The Duplicator
Imagine a magical cardboard box capable of duplicating people- their memories, skills, and personalities. Calvin didn’t have to imagine such a box. The comic-strip comic invented one in an attempt to get out of cleaning his room in the beloved children’s series, Calvin & Hobbes.
Calvin & Hobbes’ “Duplicator”
Imagine if Calvin’s duplicator came into existence tomorrow. How would we use it? Would we use it to try to get out of cleaning our rooms? The most compelling use might be to duplicate our brightest minds from leading academic institutions. What would happen if we could replicate our most talented scientists indefinitely? How would the world change with unlimited access to their combined intellect and labor?
Open Philanthropy’s Holden Karnofsky (who I borrowed this thought experiment from) argues that the ability to mass-manufacture our brightest and most creative minds would catalyze explosive technical and economic growth. Karnofsky discusses the duplicator as a metaphor for a technology capable of alleviating the bottleneck between population growth and technical/economic progress.
I think the Duplicator would be a more powerful technology than warp drives, tricorders, laser guns¹² or even teleporters. Minds are the source of innovation that can lead to all of those other things. So being cheaply able to duplicate them would be an extraordinary situation.” – Karnofsky, in “The Duplicator”

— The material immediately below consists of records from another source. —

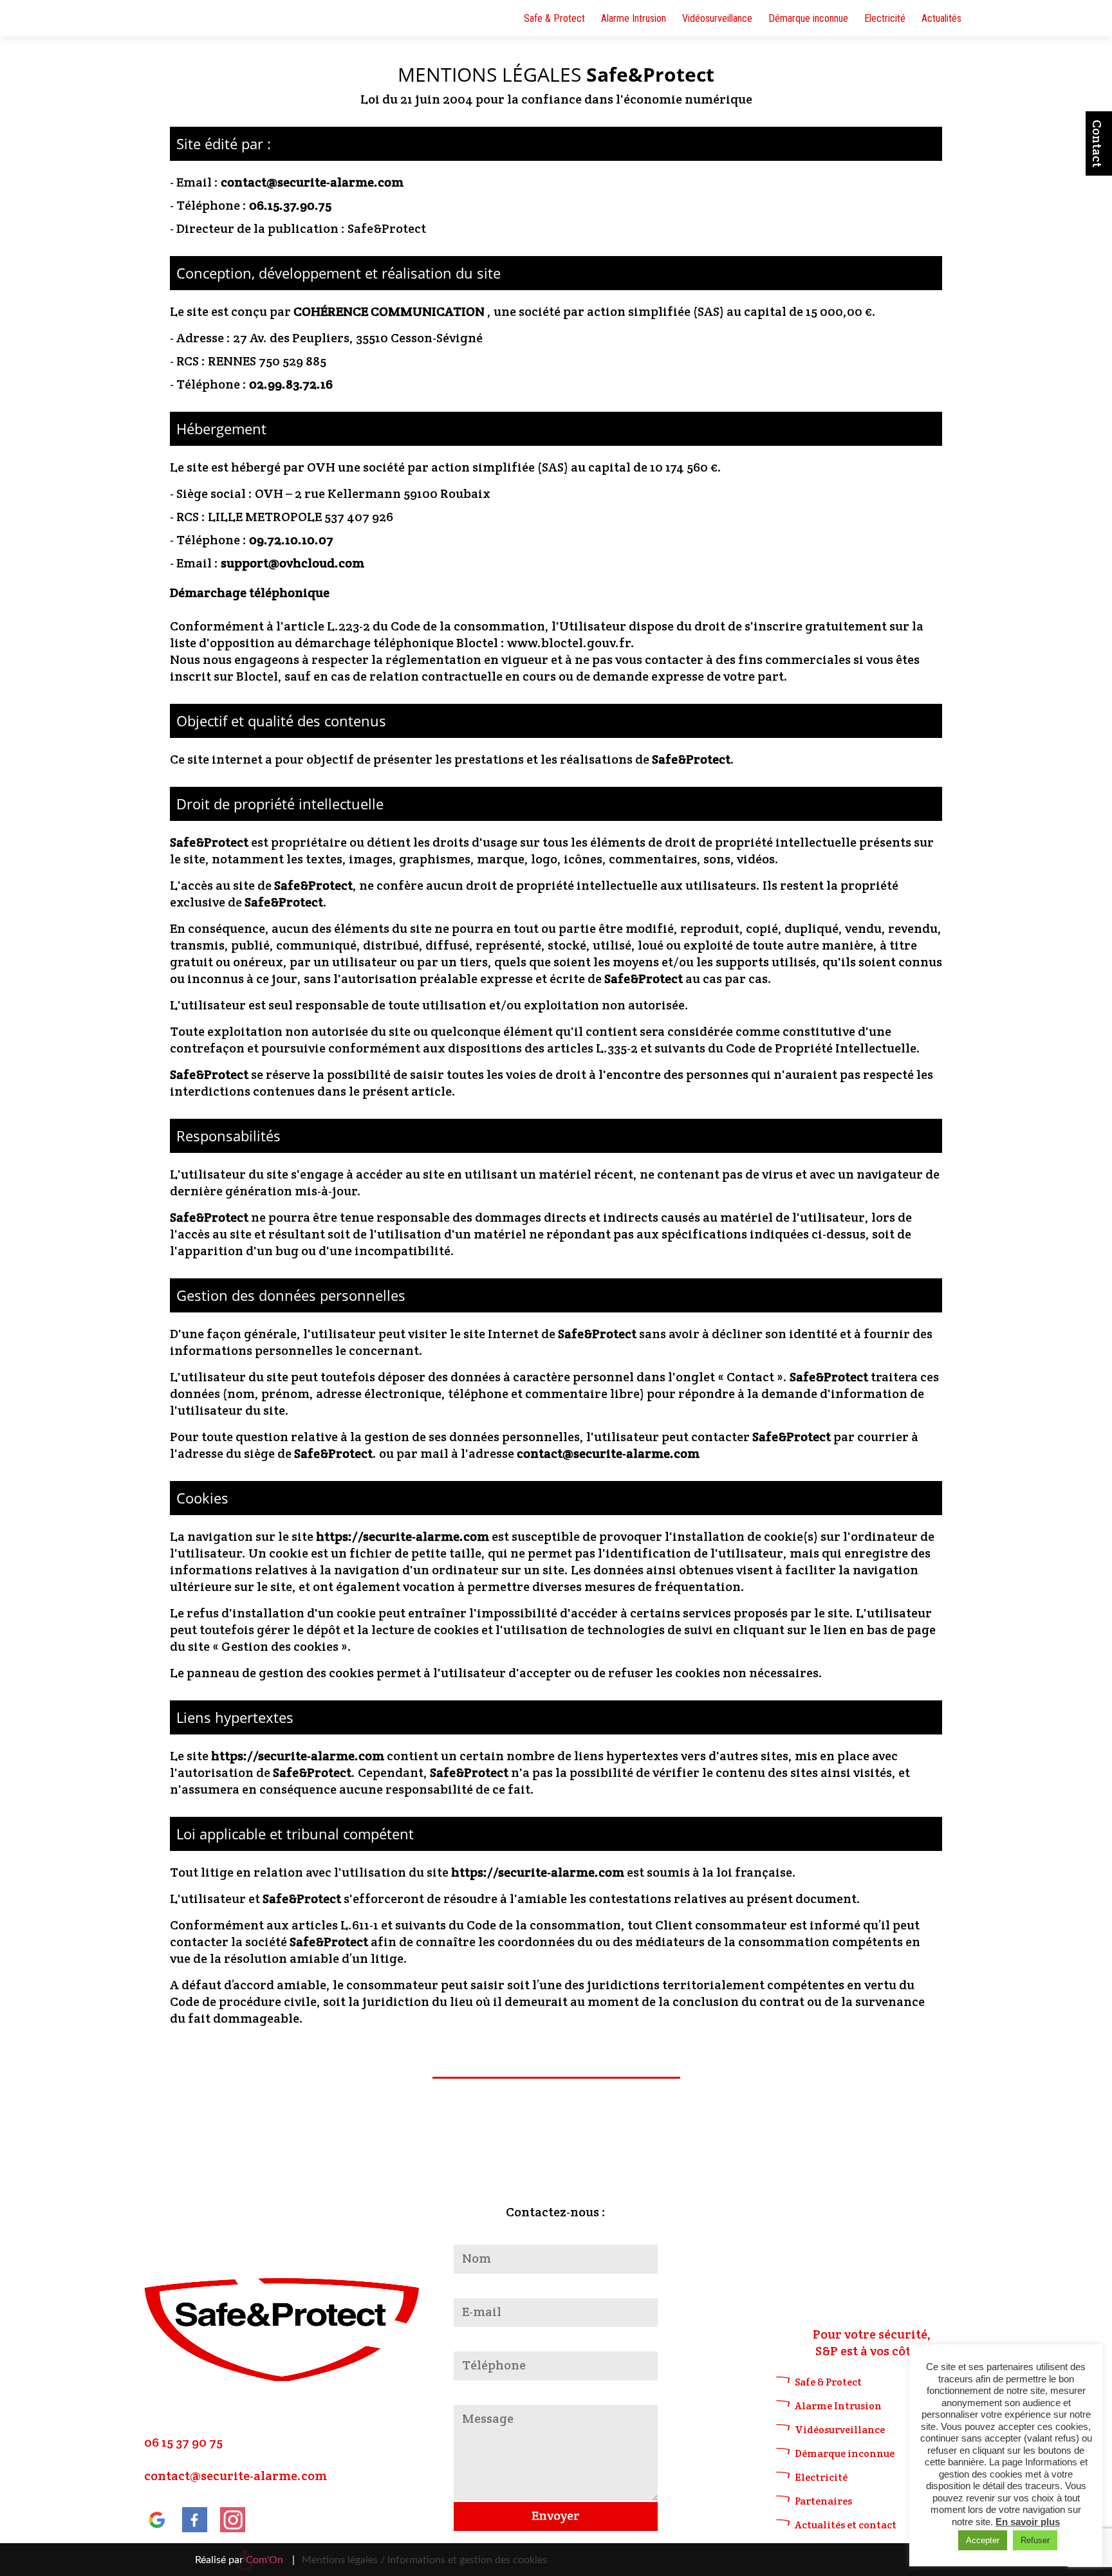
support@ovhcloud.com (292, 563)
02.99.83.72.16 (291, 384)
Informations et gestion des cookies (467, 2560)
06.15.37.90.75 (290, 205)
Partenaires (823, 2501)
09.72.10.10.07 (291, 539)
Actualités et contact (845, 2525)
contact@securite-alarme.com (312, 182)
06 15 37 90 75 (183, 2442)
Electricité (884, 18)
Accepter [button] (982, 2540)
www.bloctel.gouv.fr (569, 642)
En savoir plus (1028, 2521)
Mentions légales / (343, 2560)
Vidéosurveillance (717, 18)
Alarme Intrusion (633, 18)
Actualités (941, 18)
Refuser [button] (1035, 2540)
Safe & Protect (554, 18)
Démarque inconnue (808, 18)
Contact (1097, 143)
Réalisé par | (245, 2560)
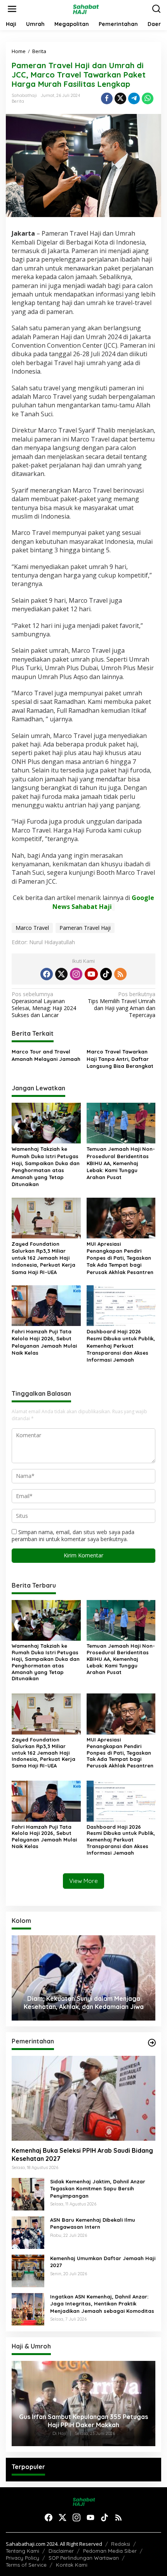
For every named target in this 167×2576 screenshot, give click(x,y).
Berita (18, 101)
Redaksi (120, 2544)
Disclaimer (61, 2551)
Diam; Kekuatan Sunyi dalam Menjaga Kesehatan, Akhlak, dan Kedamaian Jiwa (84, 2002)
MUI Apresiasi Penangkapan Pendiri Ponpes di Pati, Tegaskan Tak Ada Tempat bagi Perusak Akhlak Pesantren (120, 1258)
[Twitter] (61, 974)
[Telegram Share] (134, 98)
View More (83, 1881)
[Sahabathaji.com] (85, 8)
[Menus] (12, 9)
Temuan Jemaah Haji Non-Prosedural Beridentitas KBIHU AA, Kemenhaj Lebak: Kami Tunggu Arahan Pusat (121, 1163)
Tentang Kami (22, 2551)
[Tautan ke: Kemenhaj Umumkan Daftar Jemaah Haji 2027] (28, 2270)
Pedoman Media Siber (110, 2551)
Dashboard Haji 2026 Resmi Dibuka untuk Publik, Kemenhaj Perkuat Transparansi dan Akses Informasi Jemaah (121, 1345)
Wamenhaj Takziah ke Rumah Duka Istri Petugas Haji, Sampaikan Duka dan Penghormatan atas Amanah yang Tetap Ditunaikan (46, 1166)
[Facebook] (46, 974)
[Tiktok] (106, 974)
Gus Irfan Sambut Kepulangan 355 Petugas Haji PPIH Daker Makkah (83, 2421)
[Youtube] (91, 974)
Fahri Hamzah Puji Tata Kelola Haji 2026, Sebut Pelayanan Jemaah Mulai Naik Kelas (44, 1342)
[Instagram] (76, 974)
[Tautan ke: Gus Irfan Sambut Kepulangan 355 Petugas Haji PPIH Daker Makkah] (83, 2403)
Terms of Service (26, 2565)
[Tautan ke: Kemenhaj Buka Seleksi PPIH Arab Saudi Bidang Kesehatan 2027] (83, 2098)
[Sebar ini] (107, 98)
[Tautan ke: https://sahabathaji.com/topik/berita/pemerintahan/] (152, 2042)
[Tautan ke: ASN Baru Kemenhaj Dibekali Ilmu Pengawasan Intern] (28, 2232)
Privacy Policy (22, 2558)
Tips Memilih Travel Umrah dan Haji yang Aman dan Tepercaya (121, 1005)
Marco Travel (32, 927)
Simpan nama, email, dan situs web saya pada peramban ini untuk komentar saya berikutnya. (73, 1535)
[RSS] (120, 974)
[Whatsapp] (147, 98)
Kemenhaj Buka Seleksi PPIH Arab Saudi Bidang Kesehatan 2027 (82, 2154)
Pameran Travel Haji (85, 927)
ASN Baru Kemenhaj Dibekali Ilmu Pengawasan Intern (92, 2223)
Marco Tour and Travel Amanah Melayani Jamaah (46, 1055)
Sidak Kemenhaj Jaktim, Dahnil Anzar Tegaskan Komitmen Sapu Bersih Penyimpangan (97, 2188)
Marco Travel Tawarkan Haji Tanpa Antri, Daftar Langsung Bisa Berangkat (120, 1058)
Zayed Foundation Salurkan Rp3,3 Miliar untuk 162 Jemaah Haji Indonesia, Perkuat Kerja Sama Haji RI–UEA (43, 1258)
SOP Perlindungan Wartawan (84, 2558)
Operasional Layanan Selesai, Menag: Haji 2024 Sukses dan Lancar (44, 1005)
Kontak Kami (71, 2565)
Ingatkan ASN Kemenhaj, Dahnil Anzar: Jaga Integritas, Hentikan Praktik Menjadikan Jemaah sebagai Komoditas (102, 2303)
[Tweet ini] (120, 98)
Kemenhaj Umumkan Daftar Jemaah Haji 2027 (102, 2261)
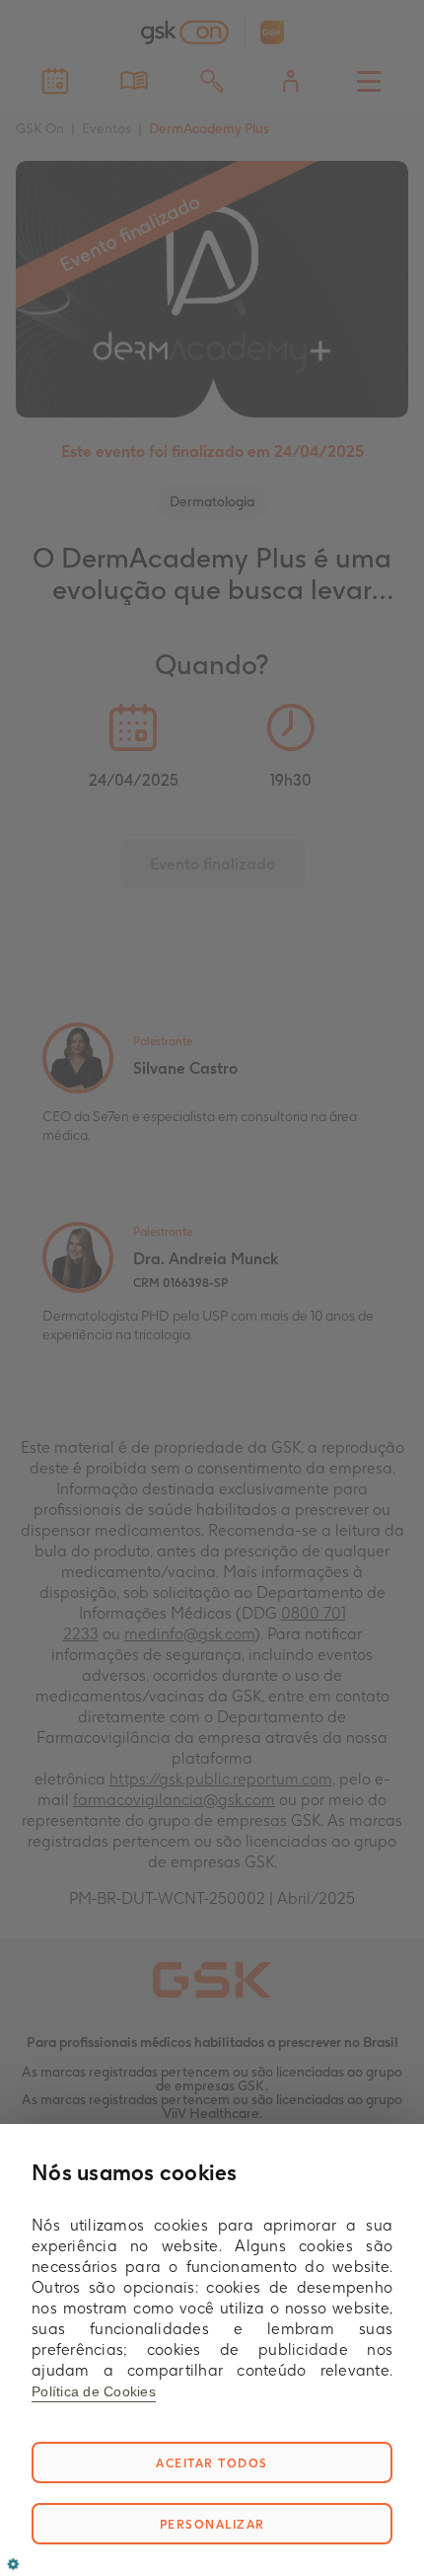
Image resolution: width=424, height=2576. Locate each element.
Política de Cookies (94, 2391)
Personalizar (212, 2524)
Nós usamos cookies (135, 2172)
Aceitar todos (212, 2463)
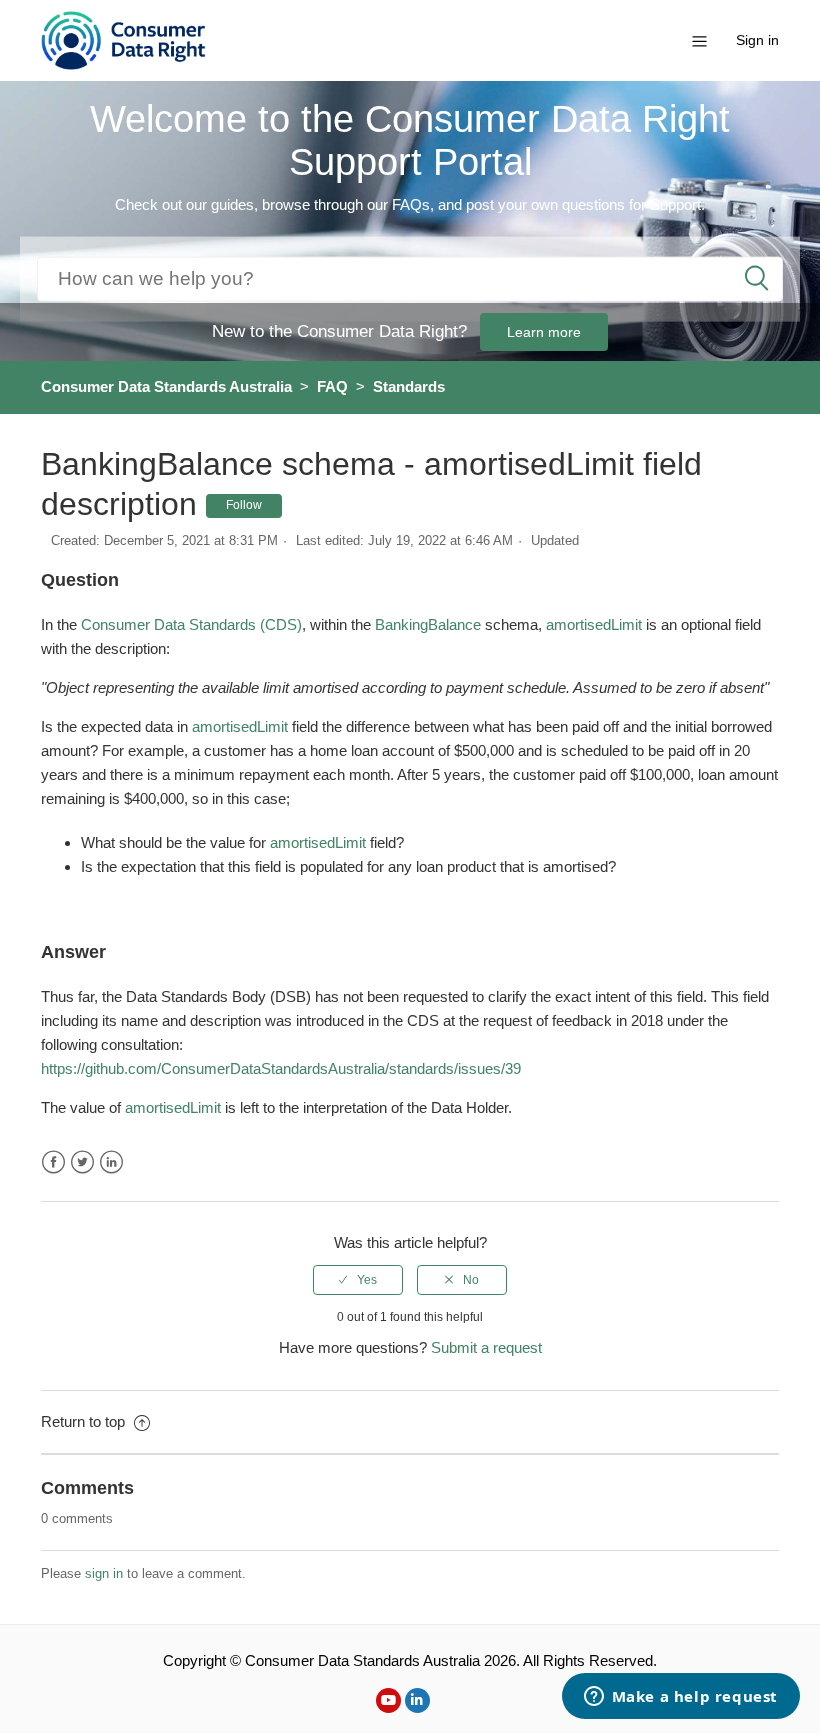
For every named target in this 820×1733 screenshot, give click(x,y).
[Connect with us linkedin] (417, 1700)
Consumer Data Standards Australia (166, 386)
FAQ (332, 386)
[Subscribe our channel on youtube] (388, 1700)
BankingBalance (428, 624)
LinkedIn (111, 1162)
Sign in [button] (757, 40)
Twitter (82, 1162)
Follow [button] (244, 505)
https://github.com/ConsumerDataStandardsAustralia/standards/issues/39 (281, 1068)
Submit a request (486, 1347)
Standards (409, 386)
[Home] (123, 38)
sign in (104, 1573)
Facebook (53, 1162)
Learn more (544, 332)
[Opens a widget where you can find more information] (680, 1698)
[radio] (358, 1280)
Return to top (85, 1421)
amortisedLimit (594, 624)
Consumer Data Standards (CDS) (191, 624)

The removal of this bottleneck tying technical progress to population growth will leave science, and the world, looking fundamentally different. The impact of the duplicator is intuitive. The runaway creation of scientific talent will lead to runaway technical development, but the path to a real-life duplicator is much less intuitive. How do we get there, and why should we think about getting there?
AI Scientists: Real-Life (or soon to be) Duplicators
We cannot physically clone the minds of existing human scientists, but large language models are becoming increasingly capable of completing many of the cognitive tasks that underlie the scientific method, including hypothesis generation, experiment execution & troubleshooting, and knowledge distillation. These developments have occurred at breakneck speed. However, these models are limited in silica, especially for discovery in the physical sciences. Unlike human scientists, they cannot interact with the world and experiment to test and refine their hypotheses. Biology will not be solved in silica soon; rather, it will require experimentation and the collection of massive amounts of reproducible data to enable more robust simulations. Combining language models with lab robotics provides them with the agency to physically interact with the world to progress the scientific method similar to human scientists.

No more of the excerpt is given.